About this exercise.
Starting with the first line and ending with the last, transcribe the data exactly.
*** Data extract Section Begins ***
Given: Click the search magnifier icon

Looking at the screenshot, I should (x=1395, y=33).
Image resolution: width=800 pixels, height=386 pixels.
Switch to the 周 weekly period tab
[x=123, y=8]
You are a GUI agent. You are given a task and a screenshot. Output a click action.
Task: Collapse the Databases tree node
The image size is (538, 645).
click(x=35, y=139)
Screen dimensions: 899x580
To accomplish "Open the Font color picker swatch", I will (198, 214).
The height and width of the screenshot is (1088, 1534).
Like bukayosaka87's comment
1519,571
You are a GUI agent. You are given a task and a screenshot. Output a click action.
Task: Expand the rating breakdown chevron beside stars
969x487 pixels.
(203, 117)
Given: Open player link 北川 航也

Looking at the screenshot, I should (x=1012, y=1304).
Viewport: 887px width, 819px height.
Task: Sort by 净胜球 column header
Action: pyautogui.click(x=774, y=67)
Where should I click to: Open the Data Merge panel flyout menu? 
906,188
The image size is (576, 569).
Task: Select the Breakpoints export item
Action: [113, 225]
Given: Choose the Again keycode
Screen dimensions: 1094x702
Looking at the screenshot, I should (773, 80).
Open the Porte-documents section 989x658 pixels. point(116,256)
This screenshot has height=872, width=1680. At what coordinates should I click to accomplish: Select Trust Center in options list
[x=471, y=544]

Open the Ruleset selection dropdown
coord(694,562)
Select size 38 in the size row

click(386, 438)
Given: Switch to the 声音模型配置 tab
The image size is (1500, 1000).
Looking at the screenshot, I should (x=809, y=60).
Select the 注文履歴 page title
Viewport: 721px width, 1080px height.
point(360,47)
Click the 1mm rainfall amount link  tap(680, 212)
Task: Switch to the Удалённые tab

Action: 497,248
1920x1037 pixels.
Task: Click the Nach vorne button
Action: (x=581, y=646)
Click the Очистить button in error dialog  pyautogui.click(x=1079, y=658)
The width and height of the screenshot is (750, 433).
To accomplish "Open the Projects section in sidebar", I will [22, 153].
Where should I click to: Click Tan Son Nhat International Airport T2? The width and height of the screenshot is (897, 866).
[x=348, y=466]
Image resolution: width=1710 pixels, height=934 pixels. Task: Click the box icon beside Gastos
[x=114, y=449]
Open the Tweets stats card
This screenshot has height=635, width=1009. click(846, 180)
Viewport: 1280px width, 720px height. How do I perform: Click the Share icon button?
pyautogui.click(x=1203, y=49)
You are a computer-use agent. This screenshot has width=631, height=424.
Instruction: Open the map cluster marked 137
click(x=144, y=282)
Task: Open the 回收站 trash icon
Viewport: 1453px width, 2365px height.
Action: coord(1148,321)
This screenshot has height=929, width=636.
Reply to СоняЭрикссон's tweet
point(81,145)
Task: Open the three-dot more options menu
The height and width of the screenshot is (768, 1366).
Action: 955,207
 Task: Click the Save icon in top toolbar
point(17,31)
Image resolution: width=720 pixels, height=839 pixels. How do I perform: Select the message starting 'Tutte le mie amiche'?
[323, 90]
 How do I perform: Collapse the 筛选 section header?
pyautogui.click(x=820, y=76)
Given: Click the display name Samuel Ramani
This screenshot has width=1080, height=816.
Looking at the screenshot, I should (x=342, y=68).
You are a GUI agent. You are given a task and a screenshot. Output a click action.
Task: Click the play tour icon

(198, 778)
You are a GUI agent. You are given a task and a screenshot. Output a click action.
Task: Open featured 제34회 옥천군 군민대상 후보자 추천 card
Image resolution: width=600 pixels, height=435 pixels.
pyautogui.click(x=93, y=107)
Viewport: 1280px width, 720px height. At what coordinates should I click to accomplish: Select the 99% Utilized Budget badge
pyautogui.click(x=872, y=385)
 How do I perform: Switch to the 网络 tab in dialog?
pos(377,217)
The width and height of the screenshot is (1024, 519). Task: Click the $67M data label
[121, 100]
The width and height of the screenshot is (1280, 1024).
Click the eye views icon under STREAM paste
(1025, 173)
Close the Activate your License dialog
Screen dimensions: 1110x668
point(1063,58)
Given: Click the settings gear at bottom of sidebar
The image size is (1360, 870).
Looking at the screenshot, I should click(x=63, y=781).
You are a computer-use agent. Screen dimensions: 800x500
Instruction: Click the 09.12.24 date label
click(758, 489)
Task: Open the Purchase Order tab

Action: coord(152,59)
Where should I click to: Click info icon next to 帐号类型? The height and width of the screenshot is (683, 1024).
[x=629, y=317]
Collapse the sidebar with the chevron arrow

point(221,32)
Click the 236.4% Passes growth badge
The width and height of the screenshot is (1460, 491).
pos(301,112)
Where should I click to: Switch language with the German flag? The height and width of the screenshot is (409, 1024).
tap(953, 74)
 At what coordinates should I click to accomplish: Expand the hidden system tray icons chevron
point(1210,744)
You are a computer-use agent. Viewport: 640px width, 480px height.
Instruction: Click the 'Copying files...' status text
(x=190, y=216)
*** Data extract Section Ends ***
Completed exercise.
Given: Click the search magnifier icon

Looking at the screenshot, I should (x=1395, y=33).
Image resolution: width=800 pixels, height=386 pixels.
Switch to the 周 weekly period tab
[x=123, y=8]
You are a GUI agent. You are given a task and a screenshot. Output a click action.
Task: Collapse the Databases tree node
The image size is (538, 645).
click(x=35, y=139)
Screen dimensions: 899x580
To accomplish "Open the Font color picker swatch", I will (198, 214).
The height and width of the screenshot is (1088, 1534).
Like bukayosaka87's comment
1519,571
You are a GUI agent. You are given a task and a screenshot. Output a click action.
Task: Expand the rating breakdown chevron beside stars
969x487 pixels.
(203, 117)
Given: Open player link 北川 航也

Looking at the screenshot, I should (x=1012, y=1304).
Viewport: 887px width, 819px height.
Task: Sort by 净胜球 column header
Action: pyautogui.click(x=774, y=67)
Where should I click to: Open the Data Merge panel flyout menu? 
906,188
The image size is (576, 569).
Task: Select the Breakpoints export item
Action: [113, 225]
Given: Choose the Again keycode
Screen dimensions: 1094x702
Looking at the screenshot, I should (773, 80).
Open the Porte-documents section 989x658 pixels. point(116,256)
This screenshot has height=872, width=1680. At what coordinates should I click to accomplish: Select Trust Center in options list
[x=471, y=544]

Open the Ruleset selection dropdown
coord(694,562)
Select size 38 in the size row

click(386, 438)
Given: Switch to the 声音模型配置 tab
The image size is (1500, 1000).
Looking at the screenshot, I should (x=809, y=60).
Select the 注文履歴 page title
Viewport: 721px width, 1080px height.
point(360,47)
Click the 1mm rainfall amount link  tap(680, 212)
Task: Switch to the Удалённые tab

Action: 497,248
1920x1037 pixels.
Task: Click the Nach vorne button
Action: (x=581, y=646)
Click the Очистить button in error dialog  pyautogui.click(x=1079, y=658)
The width and height of the screenshot is (750, 433).
To accomplish "Open the Projects section in sidebar", I will [22, 153].
Where should I click to: Click Tan Son Nhat International Airport T2? The width and height of the screenshot is (897, 866).
[x=348, y=466]
Image resolution: width=1710 pixels, height=934 pixels. Task: Click the box icon beside Gastos
[x=114, y=449]
Open the Tweets stats card
This screenshot has height=635, width=1009. click(846, 180)
Viewport: 1280px width, 720px height. How do I perform: Click the Share icon button?
pyautogui.click(x=1203, y=49)
You are a computer-use agent. This screenshot has width=631, height=424.
Instruction: Open the map cluster marked 137
click(x=144, y=282)
Task: Open the 回收站 trash icon
Viewport: 1453px width, 2365px height.
Action: coord(1148,321)
This screenshot has height=929, width=636.
Reply to СоняЭрикссон's tweet
point(81,145)
Task: Open the three-dot more options menu
The height and width of the screenshot is (768, 1366).
Action: 955,207
 Task: Click the Save icon in top toolbar
point(17,31)
Image resolution: width=720 pixels, height=839 pixels. How do I perform: Select the message starting 'Tutte le mie amiche'?
[323, 90]
 How do I perform: Collapse the 筛选 section header?
pyautogui.click(x=820, y=76)
Given: Click the display name Samuel Ramani
This screenshot has width=1080, height=816.
Looking at the screenshot, I should (x=342, y=68).
You are a GUI agent. You are given a task and a screenshot. Output a click action.
Task: Click the play tour icon

(198, 778)
You are a GUI agent. You are given a task and a screenshot. Output a click action.
Task: Open featured 제34회 옥천군 군민대상 후보자 추천 card
Image resolution: width=600 pixels, height=435 pixels.
pyautogui.click(x=93, y=107)
Viewport: 1280px width, 720px height. At what coordinates should I click to accomplish: Select the 99% Utilized Budget badge
pyautogui.click(x=872, y=385)
 How do I perform: Switch to the 网络 tab in dialog?
pos(377,217)
The width and height of the screenshot is (1024, 519). Task: Click the $67M data label
[121, 100]
The width and height of the screenshot is (1280, 1024).
Click the eye views icon under STREAM paste
(1025, 173)
Close the Activate your License dialog
Screen dimensions: 1110x668
point(1063,58)
Given: Click the settings gear at bottom of sidebar
The image size is (1360, 870).
Looking at the screenshot, I should click(x=63, y=781).
You are a computer-use agent. Screen dimensions: 800x500
Instruction: Click the 09.12.24 date label
click(758, 489)
Task: Open the Purchase Order tab

Action: coord(152,59)
Where should I click to: Click info icon next to 帐号类型? The height and width of the screenshot is (683, 1024).
[x=629, y=317]
Collapse the sidebar with the chevron arrow

point(221,32)
Click the 236.4% Passes growth badge
The width and height of the screenshot is (1460, 491).
pos(301,112)
Where should I click to: Switch language with the German flag? The height and width of the screenshot is (409, 1024).
tap(953, 74)
 At what coordinates should I click to accomplish: Expand the hidden system tray icons chevron
point(1210,744)
You are a computer-use agent. Viewport: 640px width, 480px height.
Instruction: Click the 'Copying files...' status text
(x=190, y=216)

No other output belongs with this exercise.